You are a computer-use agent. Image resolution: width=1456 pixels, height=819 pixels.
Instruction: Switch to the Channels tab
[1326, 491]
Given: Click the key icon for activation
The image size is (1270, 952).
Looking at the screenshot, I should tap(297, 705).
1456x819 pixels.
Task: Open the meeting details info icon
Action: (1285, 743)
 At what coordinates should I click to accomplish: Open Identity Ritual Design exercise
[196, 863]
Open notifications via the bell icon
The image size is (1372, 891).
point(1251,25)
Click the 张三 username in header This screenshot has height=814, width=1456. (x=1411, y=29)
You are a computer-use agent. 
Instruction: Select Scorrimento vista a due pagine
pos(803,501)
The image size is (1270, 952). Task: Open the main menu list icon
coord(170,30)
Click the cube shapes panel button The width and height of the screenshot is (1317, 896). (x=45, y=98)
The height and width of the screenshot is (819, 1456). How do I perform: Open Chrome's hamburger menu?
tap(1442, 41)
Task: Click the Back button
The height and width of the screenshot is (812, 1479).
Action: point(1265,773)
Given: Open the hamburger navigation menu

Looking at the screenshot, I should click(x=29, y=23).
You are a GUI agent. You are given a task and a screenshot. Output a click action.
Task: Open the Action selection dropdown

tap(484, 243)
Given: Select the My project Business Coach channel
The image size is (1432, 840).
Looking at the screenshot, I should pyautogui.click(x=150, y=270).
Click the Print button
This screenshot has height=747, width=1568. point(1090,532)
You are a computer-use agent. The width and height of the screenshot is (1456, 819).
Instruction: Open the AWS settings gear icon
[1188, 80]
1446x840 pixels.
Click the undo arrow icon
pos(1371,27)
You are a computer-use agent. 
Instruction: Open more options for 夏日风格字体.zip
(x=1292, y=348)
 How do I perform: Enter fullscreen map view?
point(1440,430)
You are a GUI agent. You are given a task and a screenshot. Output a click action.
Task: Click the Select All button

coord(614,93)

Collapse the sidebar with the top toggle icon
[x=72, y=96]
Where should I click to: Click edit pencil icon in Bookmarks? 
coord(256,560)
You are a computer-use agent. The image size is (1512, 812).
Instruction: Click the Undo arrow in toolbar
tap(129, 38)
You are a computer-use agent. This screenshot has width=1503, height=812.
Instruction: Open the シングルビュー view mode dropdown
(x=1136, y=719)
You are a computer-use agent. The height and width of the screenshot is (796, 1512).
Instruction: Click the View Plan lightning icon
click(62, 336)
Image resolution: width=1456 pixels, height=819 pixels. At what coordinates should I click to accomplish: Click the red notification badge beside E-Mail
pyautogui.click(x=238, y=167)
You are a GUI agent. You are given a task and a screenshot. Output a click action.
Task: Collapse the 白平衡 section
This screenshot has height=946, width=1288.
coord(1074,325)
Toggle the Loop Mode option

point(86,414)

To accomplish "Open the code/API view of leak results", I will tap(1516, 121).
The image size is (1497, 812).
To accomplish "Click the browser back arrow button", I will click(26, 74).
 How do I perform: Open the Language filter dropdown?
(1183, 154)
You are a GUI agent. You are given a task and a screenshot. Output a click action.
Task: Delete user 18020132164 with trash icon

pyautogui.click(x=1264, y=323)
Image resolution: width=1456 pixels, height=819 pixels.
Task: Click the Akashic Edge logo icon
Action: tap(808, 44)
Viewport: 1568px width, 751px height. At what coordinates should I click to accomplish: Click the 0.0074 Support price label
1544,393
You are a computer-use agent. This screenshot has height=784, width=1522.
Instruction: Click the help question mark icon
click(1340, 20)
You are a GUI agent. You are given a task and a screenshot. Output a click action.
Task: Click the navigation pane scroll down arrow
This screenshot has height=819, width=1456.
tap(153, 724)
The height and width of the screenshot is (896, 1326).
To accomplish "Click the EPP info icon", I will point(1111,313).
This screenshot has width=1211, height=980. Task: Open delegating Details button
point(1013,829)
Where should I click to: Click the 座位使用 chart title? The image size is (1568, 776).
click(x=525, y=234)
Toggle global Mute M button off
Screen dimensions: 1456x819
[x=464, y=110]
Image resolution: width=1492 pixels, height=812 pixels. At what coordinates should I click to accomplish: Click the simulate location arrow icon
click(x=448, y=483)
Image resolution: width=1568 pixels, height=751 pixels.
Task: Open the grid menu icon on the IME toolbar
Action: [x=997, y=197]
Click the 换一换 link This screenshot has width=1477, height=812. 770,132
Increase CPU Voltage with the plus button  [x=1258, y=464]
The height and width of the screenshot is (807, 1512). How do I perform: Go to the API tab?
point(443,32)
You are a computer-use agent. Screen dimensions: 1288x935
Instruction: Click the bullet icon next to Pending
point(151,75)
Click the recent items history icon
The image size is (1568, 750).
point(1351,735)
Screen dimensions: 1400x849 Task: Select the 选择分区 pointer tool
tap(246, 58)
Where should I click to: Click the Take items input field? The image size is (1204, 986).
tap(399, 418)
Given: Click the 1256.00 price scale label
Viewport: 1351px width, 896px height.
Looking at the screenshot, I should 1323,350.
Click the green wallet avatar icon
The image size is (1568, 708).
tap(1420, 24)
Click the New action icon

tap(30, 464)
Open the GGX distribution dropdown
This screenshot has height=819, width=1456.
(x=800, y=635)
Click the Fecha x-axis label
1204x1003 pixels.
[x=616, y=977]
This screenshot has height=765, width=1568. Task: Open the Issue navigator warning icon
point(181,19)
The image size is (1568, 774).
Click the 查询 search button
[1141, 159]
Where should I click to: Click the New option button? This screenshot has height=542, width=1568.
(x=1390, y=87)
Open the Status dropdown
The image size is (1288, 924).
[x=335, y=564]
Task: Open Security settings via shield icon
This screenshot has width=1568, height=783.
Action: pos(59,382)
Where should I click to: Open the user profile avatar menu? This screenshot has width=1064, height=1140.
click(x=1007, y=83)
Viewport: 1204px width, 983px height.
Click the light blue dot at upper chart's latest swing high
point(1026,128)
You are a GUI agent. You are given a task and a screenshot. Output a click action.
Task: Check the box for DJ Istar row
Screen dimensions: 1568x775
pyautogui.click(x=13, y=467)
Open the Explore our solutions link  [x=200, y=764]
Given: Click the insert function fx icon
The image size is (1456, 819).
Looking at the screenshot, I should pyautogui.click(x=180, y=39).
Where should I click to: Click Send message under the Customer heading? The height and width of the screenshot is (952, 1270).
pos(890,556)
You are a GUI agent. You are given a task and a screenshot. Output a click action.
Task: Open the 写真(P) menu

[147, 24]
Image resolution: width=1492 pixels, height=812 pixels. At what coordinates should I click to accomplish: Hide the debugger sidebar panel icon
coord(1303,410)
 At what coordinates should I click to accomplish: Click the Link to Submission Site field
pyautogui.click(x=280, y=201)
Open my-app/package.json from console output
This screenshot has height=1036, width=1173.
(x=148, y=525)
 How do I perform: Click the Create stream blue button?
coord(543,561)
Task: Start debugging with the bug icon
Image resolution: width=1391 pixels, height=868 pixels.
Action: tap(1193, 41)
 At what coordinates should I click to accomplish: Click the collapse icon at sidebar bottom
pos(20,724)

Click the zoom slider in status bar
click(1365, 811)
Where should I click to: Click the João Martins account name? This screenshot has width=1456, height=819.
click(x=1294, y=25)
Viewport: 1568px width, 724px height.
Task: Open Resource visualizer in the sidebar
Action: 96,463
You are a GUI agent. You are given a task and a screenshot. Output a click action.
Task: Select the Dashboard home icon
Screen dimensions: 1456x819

───

__EXERCISE PROMPT__: In the entries above, how many lines contain the word "will"? Provide the number alone.

__FINISHED TASK__: 3